I'm digging out my Fania Records CD's tonight. Snapper re-released them a few years back. (Full disclosure: I used to work for 'em.)
posted by Jofus at 9:55 AM on May 18, 2006


Thanks for linking to the NYT article, languagehat. I did want to include it, but wasn't sure how to link it for nonmembers of the NYT site.
posted by Miko at 10:01 AM on May 18, 2006


Oh, also, lh, recent scholarly practice of cultural documentation usually emphasizes the inclusion of community members in project design, collection, and dissemination. It was a long time coming, but it's now pretty standard, at least for large and well-funded projects such as this one.
posted by Miko at 10:04 AM on May 18, 2006


Now that is fantastic. And leads me to wonder what would have happened if this guy had used the same approach in his studies of the language of the Piraha tribe. Maybe they would have taken him aside after a month or so and said, "Come along now Mr Everett, our language *is* interesting, but not half as interesting as our ongoing construction of a cold-fusion reactor down by the stream."
posted by Jofus at 10:21 AM on May 18, 2006


the Pirahã don't appear to have a creation myth explaining existence. When asked, they simply reply: "Everything is the same, things always are." The mothers also don't tell their children fairy tales -- actually nobody tells any kind of stories. No one paints and there is no art.

That's one of the most amazing things I've ever read; here is a culture without the hallmarks of culture (story, belief system, memory, expressive work). It would be interesting to see what subsequent researchers find. It certainly is possible he missed the reactor.
posted by Miko at 10:27 AM on May 18, 2006


Thank you for posting this! I can't wait to post up on my deck in the sun this afternoon and crank up the ol' Powerbook speakers to listen to Dr. Naison's presentation.
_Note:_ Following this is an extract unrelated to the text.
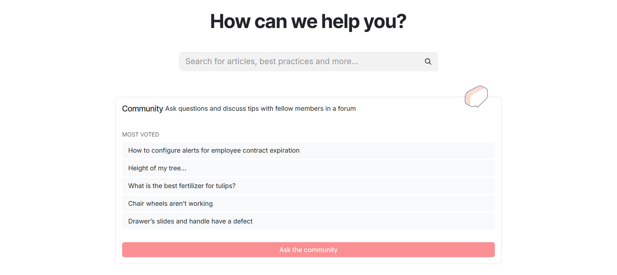Click the pink speech bubble community icon
The height and width of the screenshot is (275, 617).
[x=476, y=96]

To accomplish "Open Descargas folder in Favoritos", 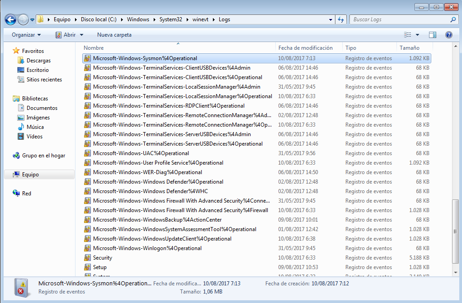I will [x=38, y=61].
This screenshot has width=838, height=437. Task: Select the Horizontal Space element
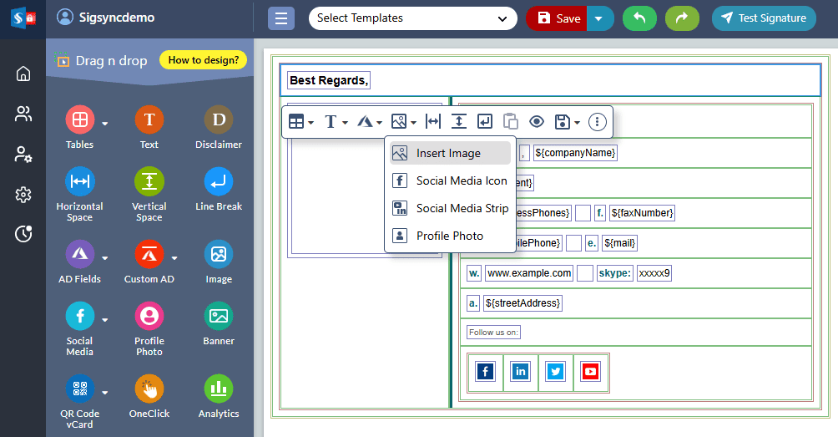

My family moved to from a commune in Tennessee to the South Bronx in 1982, to take part in a project called the Plenty Ambulance Service. As you might expect, my 7-year-old white hippie-kid mind was completely blown.

I can attest that the soul-crushing poverty of the area was at times entirely offset by the soul-lifting music all around. Indeed, my best memories of our two years in the Morrisania neighborhood involve block parties and break dancing. (Alas, I had a hard time fitting in as a b-boy and never jumped off as a dancer or rapper despite my overabundant interest.) Summer evenings absolutely overflowed with joyful sounds of salsa, disco, hip-hop, reggae. To this day, I always follow the sound of an outdoor PA system to its source hoping to find a party like the ones I remember. (Here in Portland, the dearth of non-white folks means I'm more likely to find a jam band of some sort.)

Plenty Ambulance Service managed to pressure the NYC EMS into improving their 911 response time to the neighborhood, and Plenty refocused their efforts toward other missions around the world. My family moved to an Italian neighborhood near Pelham Parkway, and we never had a reason to go back to Morrisania.

A couple years ago, I visited the old neighborhood for the first time since my family moved to Oregon in 1990. In the 20 years since we lived there, things have certainly changed for the better. I knocked on the door of the old abandoned brownstone that our 20-strong group of hippies turned into the Plenty Ambulance headquarters, and was turned away by a kindly young woman who explained that it was now a women's shelter. Most of the burnt-out crackhouses seem to have been razed, and there were fewer bums standing around burning trash than I remember.

My Brooklyn-dwelling companions on the trip were salivating at the thought of renovating all the fine brownstones, which made me wonder how long the neighborhood will last before gentrification starts chipping away at its soul.